ABOUT THIS TASK -> Retype the listing that follows, leaving nothing out.

PROVIDED RECORDS ->

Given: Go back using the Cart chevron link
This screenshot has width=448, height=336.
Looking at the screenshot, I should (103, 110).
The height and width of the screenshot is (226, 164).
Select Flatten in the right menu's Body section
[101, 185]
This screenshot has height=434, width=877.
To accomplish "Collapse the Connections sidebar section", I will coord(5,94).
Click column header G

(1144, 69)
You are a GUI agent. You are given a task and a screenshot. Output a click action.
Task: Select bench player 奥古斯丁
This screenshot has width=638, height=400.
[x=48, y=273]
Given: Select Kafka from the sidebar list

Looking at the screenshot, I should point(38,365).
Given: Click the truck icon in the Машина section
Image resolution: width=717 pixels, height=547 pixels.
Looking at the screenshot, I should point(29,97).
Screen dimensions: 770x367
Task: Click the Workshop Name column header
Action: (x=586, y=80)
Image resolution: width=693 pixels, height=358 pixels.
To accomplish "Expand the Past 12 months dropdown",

EXERCISE RESPONSE ->
Given: Go back using the Cart chevron link
This screenshot has width=448, height=336.
Looking at the screenshot, I should (103, 110).
The height and width of the screenshot is (226, 164).
Select Flatten in the right menu's Body section
[101, 185]
This screenshot has height=434, width=877.
To accomplish "Collapse the Connections sidebar section", I will coord(5,94).
Click column header G

(1144, 69)
You are a GUI agent. You are given a task and a screenshot. Output a click action.
Task: Select bench player 奥古斯丁
This screenshot has width=638, height=400.
[x=48, y=273]
Given: Select Kafka from the sidebar list

Looking at the screenshot, I should point(38,365).
Given: Click the truck icon in the Машина section
Image resolution: width=717 pixels, height=547 pixels.
Looking at the screenshot, I should point(29,97).
Screen dimensions: 770x367
Task: Click the Workshop Name column header
Action: (x=586, y=80)
Image resolution: width=693 pixels, height=358 pixels.
To accomplish "Expand the Past 12 months dropdown",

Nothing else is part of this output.